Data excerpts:
■ ■ ■ ■ ■ ■ ■
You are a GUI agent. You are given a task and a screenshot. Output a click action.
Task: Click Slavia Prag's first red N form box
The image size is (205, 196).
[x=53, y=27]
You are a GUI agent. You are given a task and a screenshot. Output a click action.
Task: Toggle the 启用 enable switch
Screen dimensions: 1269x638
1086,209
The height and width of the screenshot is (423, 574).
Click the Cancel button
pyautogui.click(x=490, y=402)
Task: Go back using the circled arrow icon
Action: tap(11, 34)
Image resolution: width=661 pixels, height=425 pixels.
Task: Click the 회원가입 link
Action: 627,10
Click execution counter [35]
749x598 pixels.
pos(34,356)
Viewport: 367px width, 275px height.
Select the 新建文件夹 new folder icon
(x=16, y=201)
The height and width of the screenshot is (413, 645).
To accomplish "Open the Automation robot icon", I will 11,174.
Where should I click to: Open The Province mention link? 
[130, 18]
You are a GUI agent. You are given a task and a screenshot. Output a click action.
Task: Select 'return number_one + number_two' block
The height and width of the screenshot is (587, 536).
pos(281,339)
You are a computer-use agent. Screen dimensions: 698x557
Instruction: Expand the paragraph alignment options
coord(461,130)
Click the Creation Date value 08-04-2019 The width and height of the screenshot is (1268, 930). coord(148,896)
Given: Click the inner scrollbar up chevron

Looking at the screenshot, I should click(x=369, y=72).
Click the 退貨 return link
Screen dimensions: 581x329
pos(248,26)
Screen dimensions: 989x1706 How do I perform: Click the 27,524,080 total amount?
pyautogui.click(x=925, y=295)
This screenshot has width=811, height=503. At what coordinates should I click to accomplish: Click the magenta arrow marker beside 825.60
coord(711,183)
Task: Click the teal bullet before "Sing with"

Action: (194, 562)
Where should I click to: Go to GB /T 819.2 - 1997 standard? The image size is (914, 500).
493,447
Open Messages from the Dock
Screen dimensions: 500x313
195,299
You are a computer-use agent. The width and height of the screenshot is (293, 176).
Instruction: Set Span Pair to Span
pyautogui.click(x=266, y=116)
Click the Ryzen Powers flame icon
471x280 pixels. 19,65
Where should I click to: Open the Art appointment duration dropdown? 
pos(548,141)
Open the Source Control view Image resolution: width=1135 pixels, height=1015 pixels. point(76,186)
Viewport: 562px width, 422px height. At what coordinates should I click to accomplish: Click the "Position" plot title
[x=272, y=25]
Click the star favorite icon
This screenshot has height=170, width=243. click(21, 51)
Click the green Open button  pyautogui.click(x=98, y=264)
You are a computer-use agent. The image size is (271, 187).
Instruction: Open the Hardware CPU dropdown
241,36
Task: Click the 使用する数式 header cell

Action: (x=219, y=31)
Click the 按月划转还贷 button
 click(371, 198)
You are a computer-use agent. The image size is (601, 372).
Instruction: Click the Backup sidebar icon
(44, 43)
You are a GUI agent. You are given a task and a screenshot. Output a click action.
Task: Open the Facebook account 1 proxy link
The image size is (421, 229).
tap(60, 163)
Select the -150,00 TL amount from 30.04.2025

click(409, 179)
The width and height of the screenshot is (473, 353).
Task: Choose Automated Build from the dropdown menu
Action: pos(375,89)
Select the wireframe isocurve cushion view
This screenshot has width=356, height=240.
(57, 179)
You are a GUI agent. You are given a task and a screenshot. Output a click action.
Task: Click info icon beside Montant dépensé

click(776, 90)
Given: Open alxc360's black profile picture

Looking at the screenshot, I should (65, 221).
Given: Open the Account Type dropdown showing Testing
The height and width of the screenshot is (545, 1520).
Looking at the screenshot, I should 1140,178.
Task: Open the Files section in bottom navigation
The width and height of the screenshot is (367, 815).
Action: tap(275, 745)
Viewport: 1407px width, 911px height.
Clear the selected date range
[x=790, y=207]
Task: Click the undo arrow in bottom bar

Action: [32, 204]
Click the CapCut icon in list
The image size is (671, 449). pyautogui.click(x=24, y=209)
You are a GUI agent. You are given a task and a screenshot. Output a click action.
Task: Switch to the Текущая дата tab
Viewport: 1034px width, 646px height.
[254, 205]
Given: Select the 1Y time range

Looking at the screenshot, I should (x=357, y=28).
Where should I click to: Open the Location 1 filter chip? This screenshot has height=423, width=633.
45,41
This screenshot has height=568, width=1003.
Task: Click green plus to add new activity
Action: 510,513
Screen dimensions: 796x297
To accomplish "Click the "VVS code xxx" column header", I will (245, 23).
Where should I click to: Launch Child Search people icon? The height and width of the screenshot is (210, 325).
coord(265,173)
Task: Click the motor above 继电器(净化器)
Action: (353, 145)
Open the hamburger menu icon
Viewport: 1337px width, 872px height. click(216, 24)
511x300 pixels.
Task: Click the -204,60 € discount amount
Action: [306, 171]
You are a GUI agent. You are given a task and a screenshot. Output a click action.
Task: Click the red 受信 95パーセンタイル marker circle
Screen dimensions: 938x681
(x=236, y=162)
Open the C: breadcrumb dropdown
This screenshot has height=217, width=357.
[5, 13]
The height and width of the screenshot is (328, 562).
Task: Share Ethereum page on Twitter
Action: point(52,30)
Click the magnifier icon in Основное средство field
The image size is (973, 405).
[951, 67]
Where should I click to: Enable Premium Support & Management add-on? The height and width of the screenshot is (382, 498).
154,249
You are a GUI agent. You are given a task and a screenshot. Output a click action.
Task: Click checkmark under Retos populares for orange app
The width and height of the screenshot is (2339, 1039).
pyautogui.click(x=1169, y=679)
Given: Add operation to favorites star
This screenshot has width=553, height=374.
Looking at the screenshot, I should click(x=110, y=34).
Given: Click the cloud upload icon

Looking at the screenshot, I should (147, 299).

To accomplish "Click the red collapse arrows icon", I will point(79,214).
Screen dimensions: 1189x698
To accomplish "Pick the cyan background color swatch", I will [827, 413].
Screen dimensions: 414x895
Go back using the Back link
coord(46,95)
■ ■ ■ ■ ■ ■ ■
> _Activity_:
Could you write out, exactly as they stand, only the lines above that begin at the line with "Instruction: Open the Hardware CPU dropdown" and stop after the line with "Task: Open the Facebook account 1 proxy link"?

> _Result_:
Instruction: Open the Hardware CPU dropdown
241,36
Task: Click the 使用する数式 header cell

Action: (x=219, y=31)
Click the 按月划转还贷 button
 click(371, 198)
You are a computer-use agent. The image size is (601, 372).
Instruction: Click the Backup sidebar icon
(44, 43)
You are a GUI agent. You are given a task and a screenshot. Output a click action.
Task: Open the Facebook account 1 proxy link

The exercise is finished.